Bu süreçte adından en çok söz ettiren isim Ömer Çomaklı oldu. Çomaklı milli görüş geleneğinden gelen bir isim ve çalışmaya son derece erken başladı. Kendisinin ifadesiyle elini sıkmadığı kimse kalmadı. Muhafazakar bir yapısı olduğunu söyleyebileceğimiz üniversitede Ömer Çomaklı’nın ilk altıya girebileceğini ifade etmek sanırım yanlış olmaz.

Bir diğer dikkat çeken isim ise genç yaşta yaptığı başarılı çalışmalarıyla sadece yerel anlamda değil ulusal anlamda da adından söz ettiren, Tıbbi Farmakoloji Uzmanı Prof. Dr. Ahmet Hacımüftüoğlu. Bir buçuk yıl Amerika’da alanıyla ilgili bir TÜBİTAK projesinde görev alan Hacımüftüoğlu, 4 ayrı üniversiteden toplam 36 araştırmacının çalıştığı ve bütçesi 2.984.000,00 TL olan Atatürk Üniversitesine alınmış en büyük TÜBİTAK 1003 projesinin hali hazırda yönetici ve yürütücülüğünü sürdürmekte. Seçim sürecinde bilimsel anlamda yapacağı projeleri anlatan belki de tek isim Ahmet Hacımüftüoğlu oldu. Hacımüftüoğlu’nun hedefi Atatürk üniversitesini bir “dünya üniversitesi” yapabilmek, genç yaşı ve heyecanıyla rektör olması halinde ciddi katkılar sağlayacağından kuşkum yok. Üniversiteyi dışarıdan takip eden biri olarak beni heyecanlandırmayı başaran Müftüoğlu’nun akademisyenler üzerinde de aynı etkiyi yarattığını düşünüyorum.

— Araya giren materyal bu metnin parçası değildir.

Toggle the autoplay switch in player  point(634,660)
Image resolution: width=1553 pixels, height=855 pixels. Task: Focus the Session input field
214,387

Atatürk Üniversitesinde vizyon sahibi bir diğer isim ise Açık Öğretim Fakültesi Dekanı Prof. Dr. Üstün Özen. Yönetim bilişim sistemleri alanında uzman olan Özen, Açık Öğretim Fakültesini kurulduğu günden bu güne oldukça ileri bir noktaya taşıdı. Üniversitenin en fazla öğrencisi sanırım onun yönettiği Açık Öğretim Fakültesinde. Diğer adaylara nazaran genç bir isim olan Özen, sınırsız inovasyona dayalı bir eğitim sistemi hayal ediyor. Sosyal bir isim olan Özen, hem akademik çevrelerde hem de Erzurum’da sevilen bir isim. Dolayısıyla ilk altıya girme şansı oldukça yüksek.

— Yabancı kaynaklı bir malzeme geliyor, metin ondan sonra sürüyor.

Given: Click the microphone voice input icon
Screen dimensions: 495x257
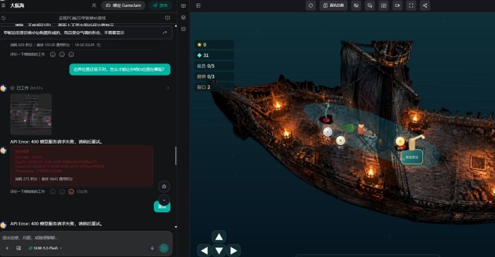Looking at the screenshot, I should (x=152, y=248).
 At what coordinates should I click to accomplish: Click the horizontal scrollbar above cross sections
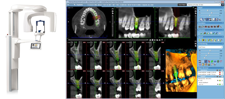pos(109,40)
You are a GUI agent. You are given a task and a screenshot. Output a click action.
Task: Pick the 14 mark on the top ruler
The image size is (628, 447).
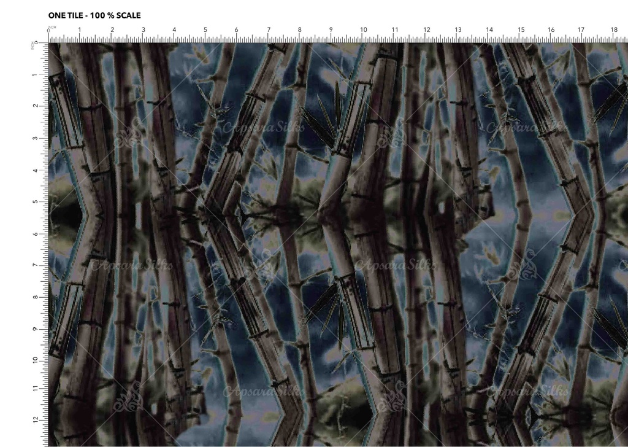489,29
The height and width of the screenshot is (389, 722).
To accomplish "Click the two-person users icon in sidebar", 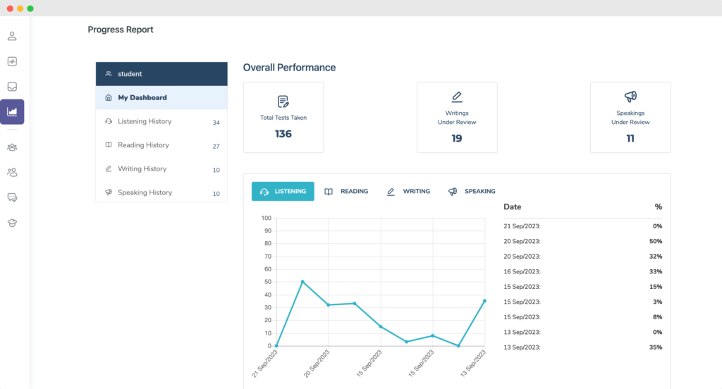I will coord(12,172).
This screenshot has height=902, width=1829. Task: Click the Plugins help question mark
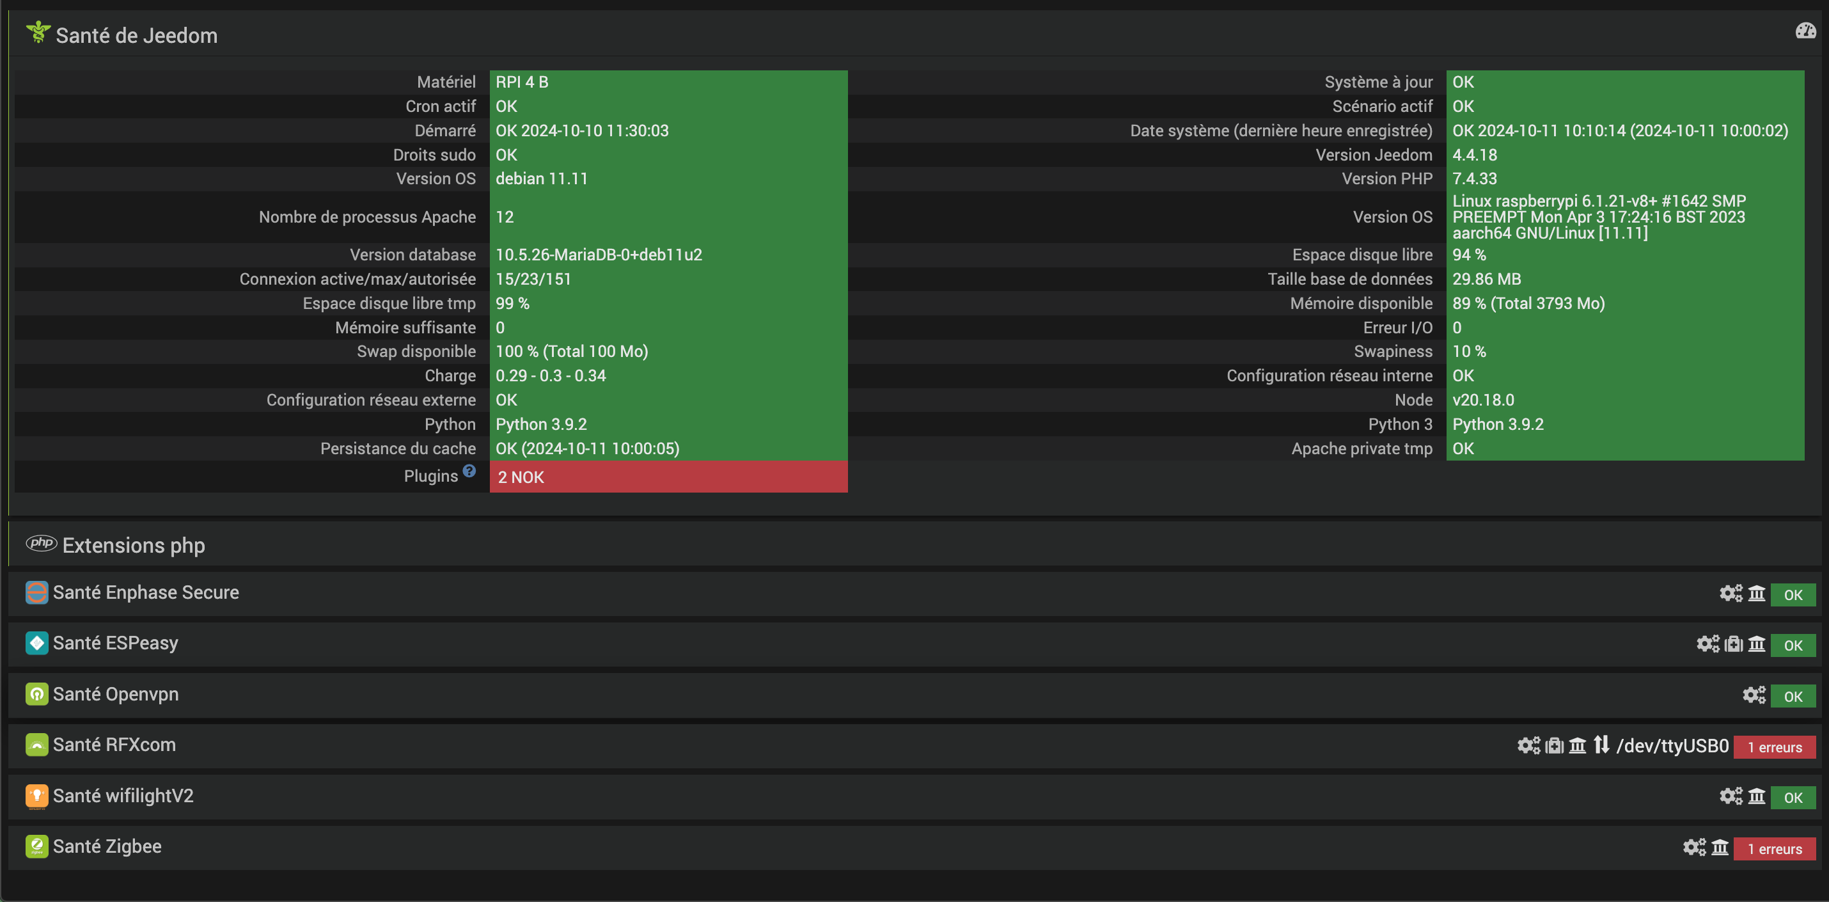[469, 471]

Erzurum’da hemen herkesin hastası vasıtasıyla tanıdığı bir diğer isim de Kardiyoloji Profesörü Serdar Sevimli. Sevimli alanında ülke genelinde adından söz ettiren bir isim. Atatürk Üniversitesine kurmayı amaçladığı Türkiye’nin ilk kanser araştırma merkeziyle, Erzurum'u kanser hastalıklarının tanı ve tedavi merkezi haline getirmeyi amaçlıyor. Sevimli’nin hedefleri arasında  akademik personele yönelik batı kampüsünde büyük bir spor kompleksi yapmakta var. Ayrıca kurmayı planladığı kongre ofisi sayesinde de üniversitenin orta ve büyük ölçekli ulusal ve uluslararası konferanslara ev sahipliği yapmayı hedefliyor.

Doktor adaylardan bir diğeri Ortopedi ve Travmatoloji uzmanı Prof. Dr. Ömer Selim Yıldırım. Son yıllarda ortopedi ve travmatoloji branşındaki çalışmalarıyla adından söz ettiren Prof.Dr.Ömer Selim Yıldırım, cerrahi alanındaki başarısını üniversite yönetimde de göstermek istiyor.Yıldırım’ın açıklamalarında en çok dikkat çeken şey ortak aklı kullanacağı yönündeki açıklamaları. Yıldırım,“gruplaşarak değil, enerjisini üniversite ve kentimiz için harcayan bir ekiple çalışmayı hedefliyoruz” diyerek şimdiden bir çok öğretim görevlisinin oyunu kazanmış görünüyor.

İlk altı şansı olan bir diğer isim ise Ziraat Fakültesi Dekanı Prof. Dr. Muhlis Macit. Ziraat Fakültesinin oy potansiyeli dikkate alındığında Macit’in şansının yüksek olduğunu söylemek mümkün. Muhlis Hoca seçim süreci boyunca akademik kadroya, şeffaf ve katılımcı bir yönetim anlayışı vadetti. Kadrolaşma noktasında liyakatin esas olduğu bir yöntem benimseyeceğinin sözünü verdi.